In summary, gene and variant databases provide a wealth of information on the SCN4A gene and its associated variants and disorders. Researchers and clinicians can turn to these databases to gain insights into the genetic basis and clinical characteristics of sodium channel disorders underlying muscle paralysis and related conditions.

References

  • Fontaine B. (2007). “Sodium channelopathies of skeletal muscle: from basic mechanisms to clinical phenotypes”.
  • Genereviewsr: SCN4A-Related HypoPP
  • Gripp T, et al. (2010). “A novel mutation in the sodium channel gene SCN4A manifests as congenital myotonia and paralysis”.
  • Jurkat-Rott K, et al. (2010). “Clinical and diagnostic findings in patients with hyperkalemic periodic paralysis”.
  • OMIM: 603967 – SODIUM CHANNEL, VOLTAGE-GATED, TYPE IV, ALPHA SUBUNIT; SCN4A
  • Seattle Children’s SCN4A-Related Disorders Registry
  • Weber MA and Jurkat-Rott K. (2013). “Sodium channelopathies”.

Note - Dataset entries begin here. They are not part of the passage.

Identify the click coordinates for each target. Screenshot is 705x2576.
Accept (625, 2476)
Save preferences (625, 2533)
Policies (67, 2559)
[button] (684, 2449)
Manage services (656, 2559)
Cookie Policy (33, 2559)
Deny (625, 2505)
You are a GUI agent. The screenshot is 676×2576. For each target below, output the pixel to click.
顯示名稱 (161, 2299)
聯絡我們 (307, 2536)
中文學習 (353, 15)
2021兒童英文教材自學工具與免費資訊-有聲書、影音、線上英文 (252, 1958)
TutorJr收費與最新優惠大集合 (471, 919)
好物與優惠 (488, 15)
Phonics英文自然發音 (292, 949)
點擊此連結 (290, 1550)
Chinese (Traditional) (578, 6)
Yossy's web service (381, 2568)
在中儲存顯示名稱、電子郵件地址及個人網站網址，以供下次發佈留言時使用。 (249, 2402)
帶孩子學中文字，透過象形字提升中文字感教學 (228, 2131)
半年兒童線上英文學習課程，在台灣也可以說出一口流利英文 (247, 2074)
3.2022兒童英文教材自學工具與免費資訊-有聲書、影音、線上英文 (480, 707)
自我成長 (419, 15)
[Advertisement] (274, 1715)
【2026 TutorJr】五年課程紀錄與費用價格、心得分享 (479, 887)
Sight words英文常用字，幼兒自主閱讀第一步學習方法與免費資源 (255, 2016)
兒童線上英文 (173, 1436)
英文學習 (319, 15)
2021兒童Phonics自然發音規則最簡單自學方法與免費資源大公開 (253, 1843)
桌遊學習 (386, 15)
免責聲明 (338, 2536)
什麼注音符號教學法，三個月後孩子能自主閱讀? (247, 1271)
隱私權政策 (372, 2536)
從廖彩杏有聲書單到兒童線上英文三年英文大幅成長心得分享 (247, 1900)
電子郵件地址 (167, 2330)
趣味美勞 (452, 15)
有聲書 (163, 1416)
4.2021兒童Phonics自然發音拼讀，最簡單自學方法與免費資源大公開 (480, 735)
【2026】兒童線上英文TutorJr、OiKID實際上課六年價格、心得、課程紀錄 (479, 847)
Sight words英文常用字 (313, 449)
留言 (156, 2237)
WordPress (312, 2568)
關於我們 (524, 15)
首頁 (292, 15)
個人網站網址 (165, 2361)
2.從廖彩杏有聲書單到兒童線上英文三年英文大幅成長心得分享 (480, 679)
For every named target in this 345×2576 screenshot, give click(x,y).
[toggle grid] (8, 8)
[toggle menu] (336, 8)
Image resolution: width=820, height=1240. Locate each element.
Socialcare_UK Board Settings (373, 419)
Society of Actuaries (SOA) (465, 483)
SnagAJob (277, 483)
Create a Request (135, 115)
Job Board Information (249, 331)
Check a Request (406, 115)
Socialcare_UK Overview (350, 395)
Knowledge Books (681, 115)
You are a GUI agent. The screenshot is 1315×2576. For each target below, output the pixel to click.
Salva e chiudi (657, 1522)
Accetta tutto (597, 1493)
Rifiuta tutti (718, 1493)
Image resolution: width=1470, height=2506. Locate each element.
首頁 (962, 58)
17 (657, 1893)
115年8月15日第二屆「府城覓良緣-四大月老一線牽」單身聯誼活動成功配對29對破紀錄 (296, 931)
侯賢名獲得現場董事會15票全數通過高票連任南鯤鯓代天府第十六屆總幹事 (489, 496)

For additional information, the following resources are listed:

  • Catalog of Genes and Diseases, National Center for Biotechnology Information
  • Genetic Testing Registry (GTR)
  • GeneTests
  • Genomic Testing Cooperative (GTC)
  • Health-Related Articles on PubMed

These resources provide clinical information, testing options, and references on SCN4A and related genes, as well as other channelopathies and genetic conditions.